** Task brief **
Can you repeat every line of the records from the line with "নির্দেশনা (213, 237)" to the line with "Buy Now [button] (318, 65)", both ends and any requests included, adding -49 to each coordinate in the answers?

● ● ● ● ● ● ●

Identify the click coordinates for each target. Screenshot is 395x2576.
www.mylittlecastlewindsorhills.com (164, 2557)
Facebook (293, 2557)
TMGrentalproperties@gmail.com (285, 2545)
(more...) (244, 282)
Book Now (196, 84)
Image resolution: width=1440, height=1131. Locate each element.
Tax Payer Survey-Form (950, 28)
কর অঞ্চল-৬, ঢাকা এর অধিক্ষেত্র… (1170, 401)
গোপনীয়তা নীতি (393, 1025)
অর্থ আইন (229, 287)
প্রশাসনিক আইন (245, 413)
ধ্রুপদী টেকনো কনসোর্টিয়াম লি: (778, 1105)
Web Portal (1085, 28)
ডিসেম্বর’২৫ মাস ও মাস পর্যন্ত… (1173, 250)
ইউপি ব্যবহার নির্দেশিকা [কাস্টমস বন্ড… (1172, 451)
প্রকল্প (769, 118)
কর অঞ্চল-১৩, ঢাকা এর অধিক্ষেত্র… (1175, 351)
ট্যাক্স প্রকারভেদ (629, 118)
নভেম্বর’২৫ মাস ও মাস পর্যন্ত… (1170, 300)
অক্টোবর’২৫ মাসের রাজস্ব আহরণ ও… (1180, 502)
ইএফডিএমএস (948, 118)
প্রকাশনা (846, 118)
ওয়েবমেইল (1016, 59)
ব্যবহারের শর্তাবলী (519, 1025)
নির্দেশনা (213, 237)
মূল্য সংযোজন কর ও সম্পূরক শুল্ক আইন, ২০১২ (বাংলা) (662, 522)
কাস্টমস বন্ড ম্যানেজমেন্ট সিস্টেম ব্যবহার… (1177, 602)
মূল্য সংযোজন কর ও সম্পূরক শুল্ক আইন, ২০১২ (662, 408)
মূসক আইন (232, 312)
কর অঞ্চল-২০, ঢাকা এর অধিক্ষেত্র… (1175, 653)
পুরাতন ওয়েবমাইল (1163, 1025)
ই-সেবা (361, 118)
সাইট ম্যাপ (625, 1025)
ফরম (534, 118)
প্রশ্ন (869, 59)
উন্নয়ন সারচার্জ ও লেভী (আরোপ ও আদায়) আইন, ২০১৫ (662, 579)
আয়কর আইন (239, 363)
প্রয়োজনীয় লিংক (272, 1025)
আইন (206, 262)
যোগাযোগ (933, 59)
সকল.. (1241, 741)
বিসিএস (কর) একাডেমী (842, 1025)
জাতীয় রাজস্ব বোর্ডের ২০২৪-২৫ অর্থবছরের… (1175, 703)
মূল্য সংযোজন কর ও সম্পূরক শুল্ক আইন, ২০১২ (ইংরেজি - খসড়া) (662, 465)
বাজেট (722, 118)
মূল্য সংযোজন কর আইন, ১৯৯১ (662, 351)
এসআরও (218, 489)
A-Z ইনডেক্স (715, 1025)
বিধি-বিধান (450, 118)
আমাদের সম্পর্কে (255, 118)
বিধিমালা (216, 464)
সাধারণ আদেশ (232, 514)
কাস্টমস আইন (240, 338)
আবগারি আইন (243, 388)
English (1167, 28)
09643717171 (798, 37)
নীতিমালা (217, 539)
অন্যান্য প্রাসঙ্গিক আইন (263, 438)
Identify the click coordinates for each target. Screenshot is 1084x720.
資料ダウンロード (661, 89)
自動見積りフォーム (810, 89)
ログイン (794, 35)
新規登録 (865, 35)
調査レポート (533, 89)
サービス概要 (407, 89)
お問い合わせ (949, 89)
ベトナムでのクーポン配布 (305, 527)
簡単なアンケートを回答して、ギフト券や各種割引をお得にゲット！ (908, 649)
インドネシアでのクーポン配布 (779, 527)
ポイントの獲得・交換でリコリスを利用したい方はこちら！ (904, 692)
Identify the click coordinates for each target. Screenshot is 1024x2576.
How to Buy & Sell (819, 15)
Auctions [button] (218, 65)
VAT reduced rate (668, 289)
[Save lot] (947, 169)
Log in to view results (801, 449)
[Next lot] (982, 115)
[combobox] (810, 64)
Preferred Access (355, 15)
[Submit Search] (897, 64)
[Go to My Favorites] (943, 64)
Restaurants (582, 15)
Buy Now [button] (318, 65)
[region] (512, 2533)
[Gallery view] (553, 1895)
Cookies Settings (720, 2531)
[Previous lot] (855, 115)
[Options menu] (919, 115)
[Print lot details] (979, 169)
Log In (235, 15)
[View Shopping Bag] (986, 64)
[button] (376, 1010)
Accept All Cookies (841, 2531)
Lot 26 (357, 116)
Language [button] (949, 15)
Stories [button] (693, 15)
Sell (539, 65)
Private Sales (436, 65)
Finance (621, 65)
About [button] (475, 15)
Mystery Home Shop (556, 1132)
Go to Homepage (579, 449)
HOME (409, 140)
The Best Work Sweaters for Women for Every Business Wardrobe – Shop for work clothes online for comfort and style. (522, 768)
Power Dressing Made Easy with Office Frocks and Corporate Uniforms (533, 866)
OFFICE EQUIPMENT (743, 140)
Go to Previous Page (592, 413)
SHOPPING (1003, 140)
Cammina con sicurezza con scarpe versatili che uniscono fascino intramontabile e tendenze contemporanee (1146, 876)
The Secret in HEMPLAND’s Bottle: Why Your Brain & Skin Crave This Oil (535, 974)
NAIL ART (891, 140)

● ● ● ● ● ● ●

** Response to this exercise **
নির্দেশনা (164, 188)
মূল্য সংযোজন কর ও সম্পূরক শুল্ক আইন, ২০১২ (বাংলা) (613, 473)
কাস্টমস বন্ড ম্যানেজমেন্ট সিস্টেম ব্যবহার… (1128, 553)
মূল্য সংযোজন কর ও সম্পূরক শুল্ক আইন, ২০১২ (613, 359)
মূসক আইন (183, 263)
কর অঞ্চল-২০, ঢাকা এর অধিক্ষেত্র… (1126, 604)
পুরাতন ওয়েবমাইল (1114, 976)
ই-সেবা (312, 69)
সাইট ম্যাপ (576, 976)
ফরম (485, 69)
প্রশ্ন (820, 10)
উন্নয়ন সারচার্জ ও লেভী (আরোপ ও আদায়) আইন, ২০১৫ (613, 530)
আয়কর আইন (190, 314)
প্রয়োজনীয় লিংক (223, 976)
আইন (157, 213)
যোগাযোগ (884, 10)
সকল.. (1192, 692)
বিসিএস (কর) একাডেমী (793, 976)
জাতীয় রাজস্ব বোর্ডের ২০২৪-২৫ অর্থবছরের… (1126, 654)
মূল্য সংযোজন কর ও সম্পূরক শুল্ক আইন, ২০১২ (ইংরেজি - খসড়া) (613, 416)
বাজেট (673, 69)
মূল্য সংযোজন কর আইন, ১৯৯১ (613, 302)
এসআরও (169, 440)
A-Z ইনডেক্স (666, 976)
বিধি-বিধান (401, 69)
আমাদের সম্পর্কে (206, 69)
বিধিমালা (167, 415)
সাধারণ আদেশ (183, 465)
কাস্টমস আইন (191, 289)
আবগারি আইন (194, 339)
English (1118, -21)
09643717171 (749, -12)
নীতিমালা (168, 490)
অন্যান্য প্রাসঙ্গিক আইন (214, 389)
Identify the click coordinates for each target. Screenshot is 1084x720.
資料ダウンロード (612, 40)
自動見積りフォーム (761, 40)
ログイン (745, -14)
新規登録 (816, -14)
調査レポート (484, 40)
サービス概要 (358, 40)
お問い合わせ (900, 40)
ベトナムでのクーポン配布 (256, 478)
簡単なアンケートを回答して、ギフト券や各種割引をお得にゲット！ (859, 600)
インドネシアでのクーポン配布 (730, 478)
ポイントの獲得・交換でリコリスを利用したい方はこちら！ (855, 643)
Identify the click coordinates for each target. Screenshot is 1024x2576.
How to Buy & Sell (770, -34)
Auctions [button] (169, 16)
VAT reduced rate (619, 240)
[Save lot] (898, 120)
Log in to view results (752, 400)
[Next lot] (933, 66)
[combobox] (761, 15)
Preferred Access (306, -34)
[Submit Search] (848, 15)
[Go to My Favorites] (894, 15)
Restaurants (533, -34)
Buy Now [button] (269, 16)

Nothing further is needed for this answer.